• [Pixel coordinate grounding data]
****

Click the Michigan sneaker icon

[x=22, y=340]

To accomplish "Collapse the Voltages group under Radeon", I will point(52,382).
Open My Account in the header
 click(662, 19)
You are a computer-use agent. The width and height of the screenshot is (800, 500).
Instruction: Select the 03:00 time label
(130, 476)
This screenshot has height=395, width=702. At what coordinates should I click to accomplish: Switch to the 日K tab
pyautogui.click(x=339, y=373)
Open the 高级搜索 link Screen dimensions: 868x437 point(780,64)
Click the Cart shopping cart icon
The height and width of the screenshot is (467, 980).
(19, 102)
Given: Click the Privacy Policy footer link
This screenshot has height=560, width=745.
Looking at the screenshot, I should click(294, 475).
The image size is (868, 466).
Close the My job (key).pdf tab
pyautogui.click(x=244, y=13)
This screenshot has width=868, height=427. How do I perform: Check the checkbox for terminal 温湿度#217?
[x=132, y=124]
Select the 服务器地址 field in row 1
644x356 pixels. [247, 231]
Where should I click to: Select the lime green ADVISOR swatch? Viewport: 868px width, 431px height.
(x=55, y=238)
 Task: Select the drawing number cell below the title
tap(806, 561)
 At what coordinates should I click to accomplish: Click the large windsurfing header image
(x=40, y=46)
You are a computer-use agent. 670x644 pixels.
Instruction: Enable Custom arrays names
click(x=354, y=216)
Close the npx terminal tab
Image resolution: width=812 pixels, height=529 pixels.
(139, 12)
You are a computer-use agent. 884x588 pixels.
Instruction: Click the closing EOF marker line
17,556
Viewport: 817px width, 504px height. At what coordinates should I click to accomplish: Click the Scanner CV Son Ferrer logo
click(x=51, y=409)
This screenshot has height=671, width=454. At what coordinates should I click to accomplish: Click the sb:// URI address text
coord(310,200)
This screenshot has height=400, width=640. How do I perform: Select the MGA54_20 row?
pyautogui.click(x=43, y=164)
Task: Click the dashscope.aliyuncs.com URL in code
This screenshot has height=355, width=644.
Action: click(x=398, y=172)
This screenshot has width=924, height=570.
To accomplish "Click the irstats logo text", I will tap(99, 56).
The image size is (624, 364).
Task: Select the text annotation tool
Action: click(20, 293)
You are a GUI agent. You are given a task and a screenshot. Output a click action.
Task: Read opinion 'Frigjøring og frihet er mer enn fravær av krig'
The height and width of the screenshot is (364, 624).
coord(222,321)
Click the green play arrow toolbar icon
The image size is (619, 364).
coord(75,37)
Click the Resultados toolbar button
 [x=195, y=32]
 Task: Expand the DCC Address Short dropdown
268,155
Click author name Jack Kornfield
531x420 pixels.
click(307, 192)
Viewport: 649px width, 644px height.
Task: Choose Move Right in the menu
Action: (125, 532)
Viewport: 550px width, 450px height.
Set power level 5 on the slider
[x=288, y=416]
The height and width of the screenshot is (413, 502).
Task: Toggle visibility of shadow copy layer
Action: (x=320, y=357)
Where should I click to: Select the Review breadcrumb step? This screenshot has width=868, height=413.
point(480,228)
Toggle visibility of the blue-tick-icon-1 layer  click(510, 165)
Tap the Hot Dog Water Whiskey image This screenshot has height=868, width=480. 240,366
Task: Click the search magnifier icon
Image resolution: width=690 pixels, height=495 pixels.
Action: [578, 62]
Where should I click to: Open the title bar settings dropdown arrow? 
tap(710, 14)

****

• [WORK TASK] Which lines above hold the string "link"? Copy each of them.

• [RESPONSE AREA]
Open the 高级搜索 link Screen dimensions: 868x437 point(780,64)
Given: Click the Privacy Policy footer link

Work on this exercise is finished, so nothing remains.